WHAT YOU ARE ASKED TO DO ->
Leave the pictures out and restate every line below exactly.

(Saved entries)
---------------
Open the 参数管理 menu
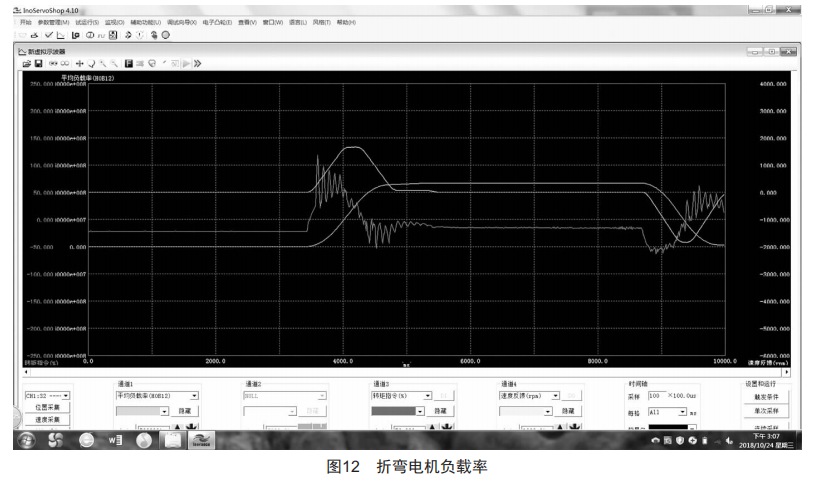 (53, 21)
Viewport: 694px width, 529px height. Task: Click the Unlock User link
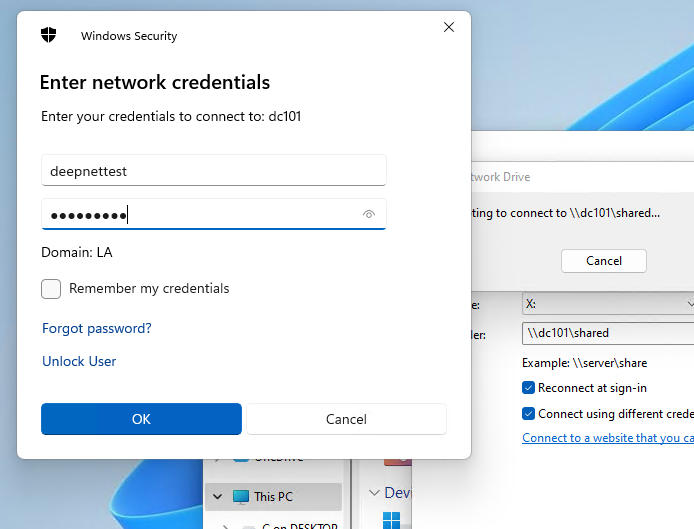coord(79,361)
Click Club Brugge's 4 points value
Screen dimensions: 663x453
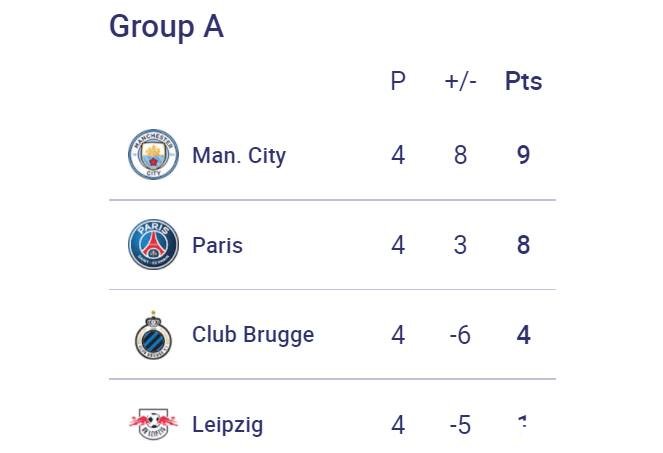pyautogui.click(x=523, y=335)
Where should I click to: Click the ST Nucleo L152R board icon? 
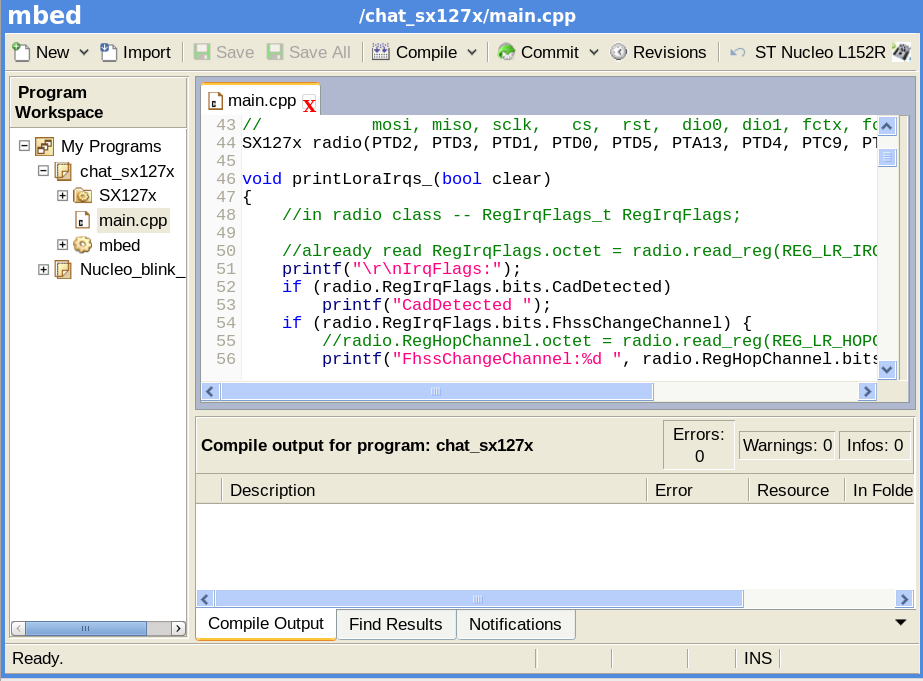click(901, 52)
---------------
YOUR RESPONSE ->
Open the 参数管理 menu
 (53, 21)
Viewport: 694px width, 529px height. Task: Click the Unlock User link
coord(79,361)
Click Club Brugge's 4 points value
Screen dimensions: 663x453
pyautogui.click(x=523, y=335)
Where should I click to: Click the ST Nucleo L152R board icon? 
click(901, 52)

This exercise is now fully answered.